# What you should do
Output, exactly and with no pictures, the line that contains "Given: Click the" and every line that comes after it in the data below, the last one included.

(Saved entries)
* * * *

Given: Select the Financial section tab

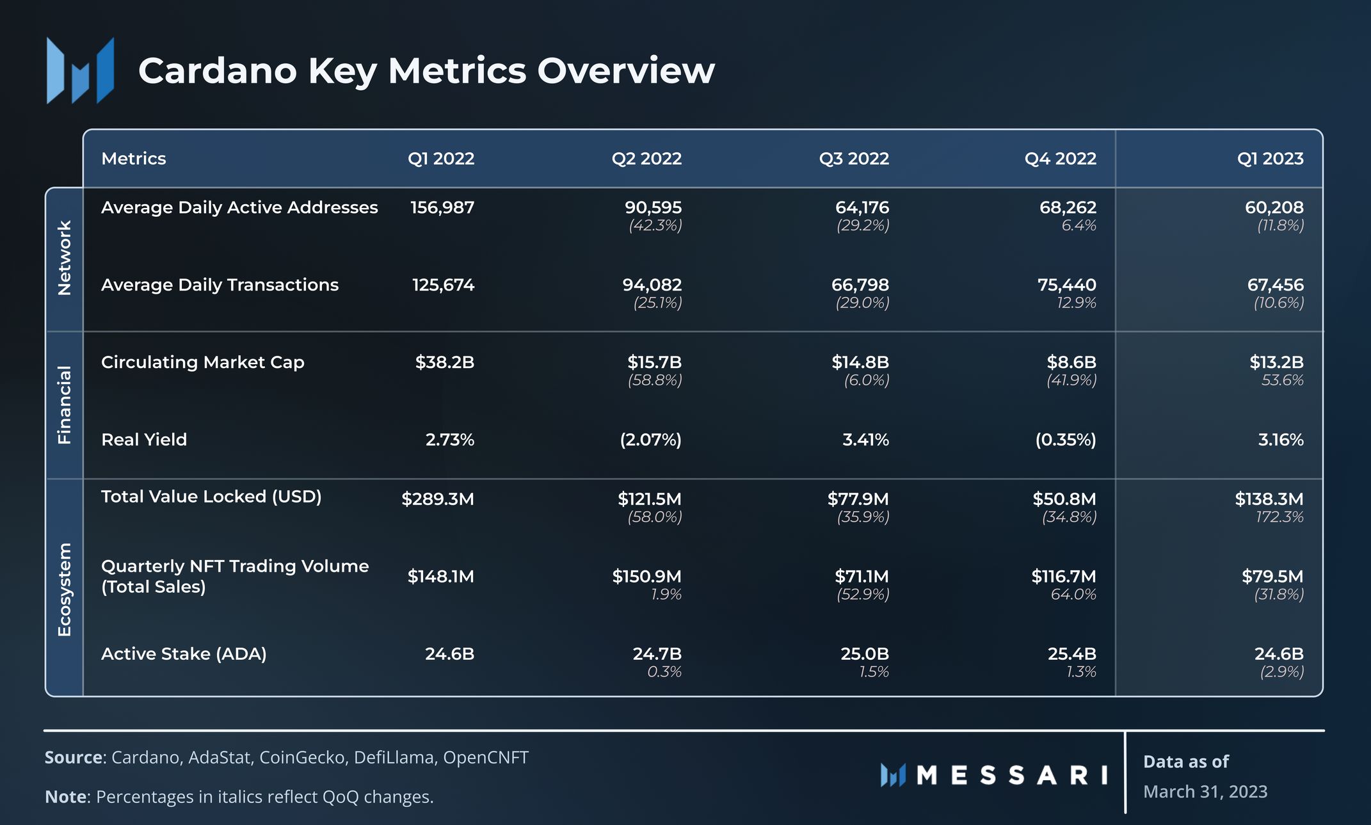Looking at the screenshot, I should tap(65, 404).
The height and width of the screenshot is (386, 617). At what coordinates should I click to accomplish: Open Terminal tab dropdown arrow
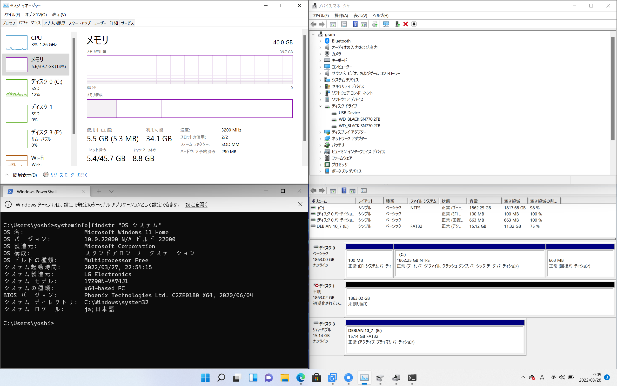tap(111, 191)
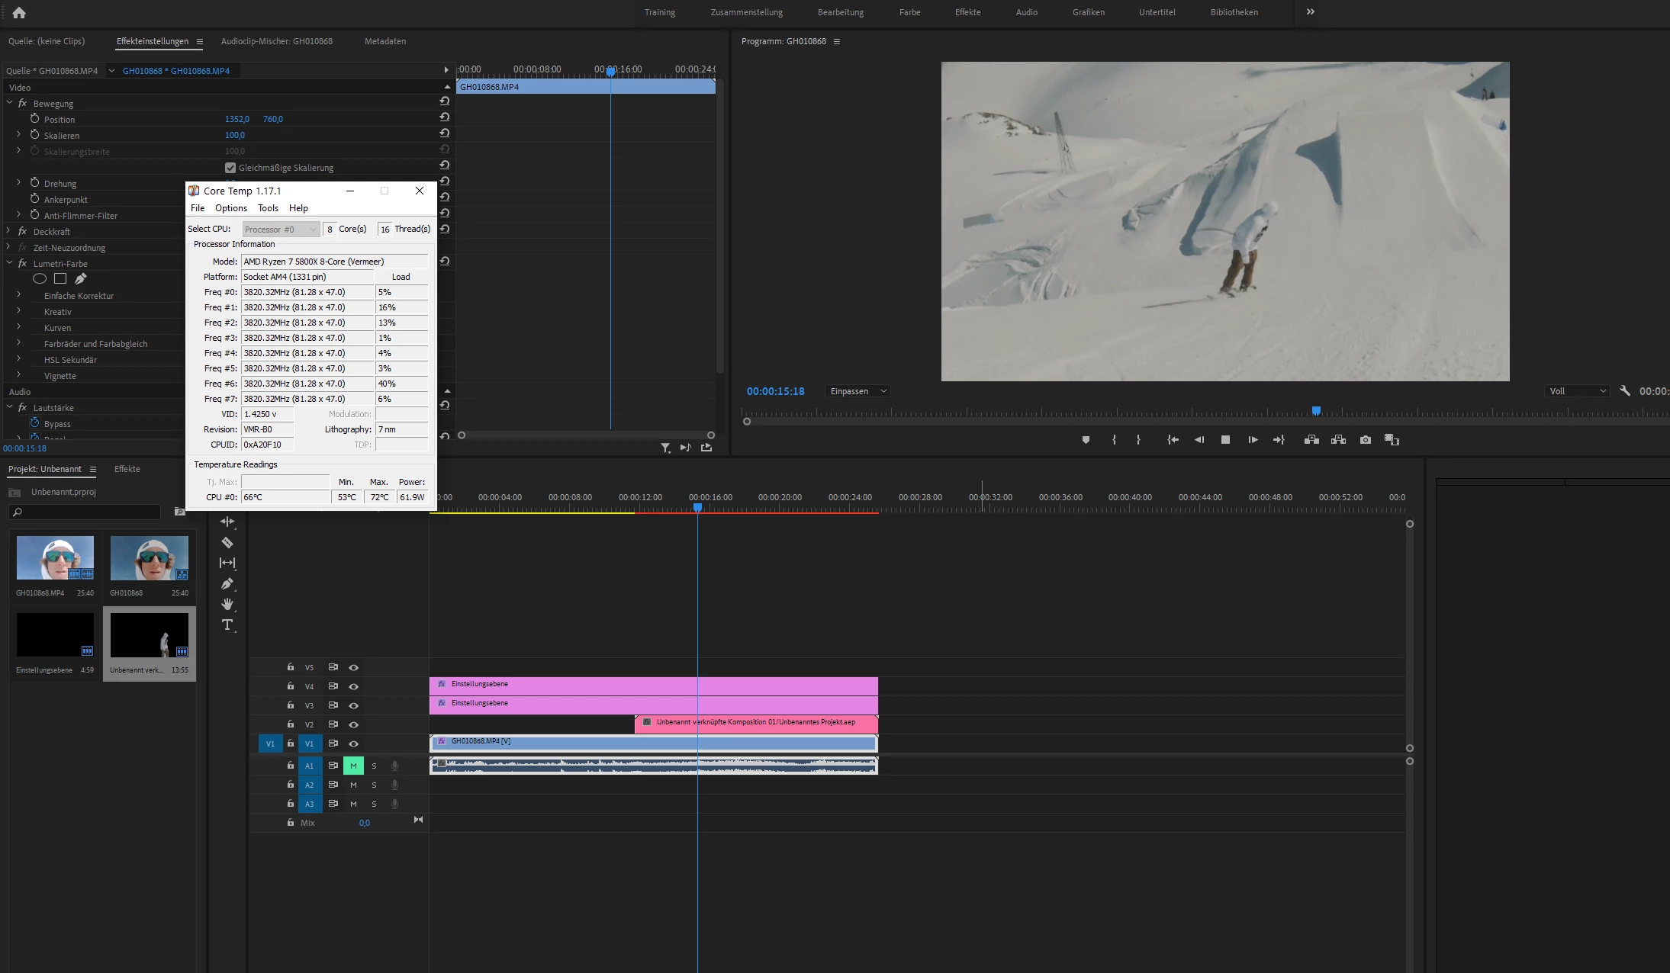
Task: Click the Position X value 1352,0
Action: point(237,120)
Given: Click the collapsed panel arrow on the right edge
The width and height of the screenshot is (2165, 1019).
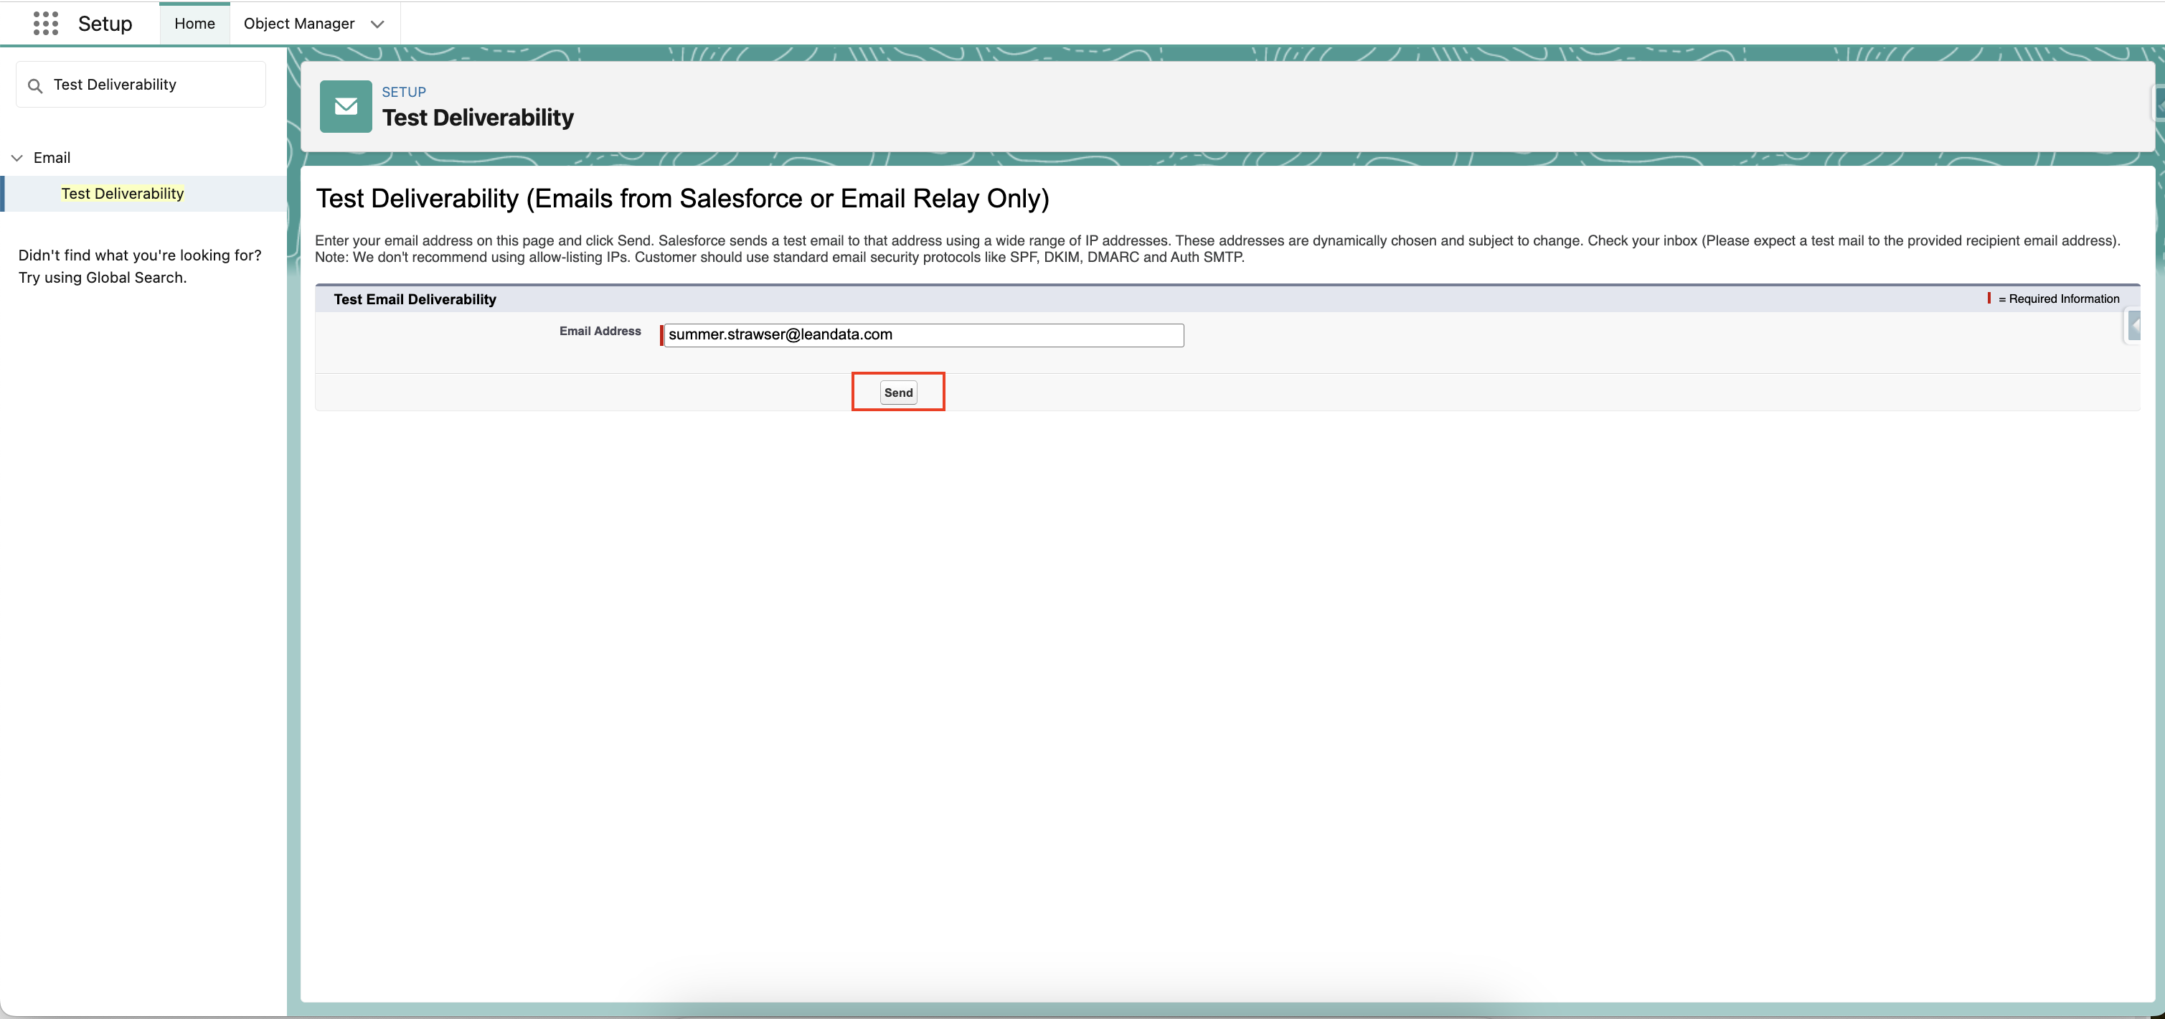Looking at the screenshot, I should pos(2136,326).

* * * *

# Expected answer
Given: Click the collapsed panel arrow on the right edge
The width and height of the screenshot is (2165, 1019).
Looking at the screenshot, I should pos(2136,326).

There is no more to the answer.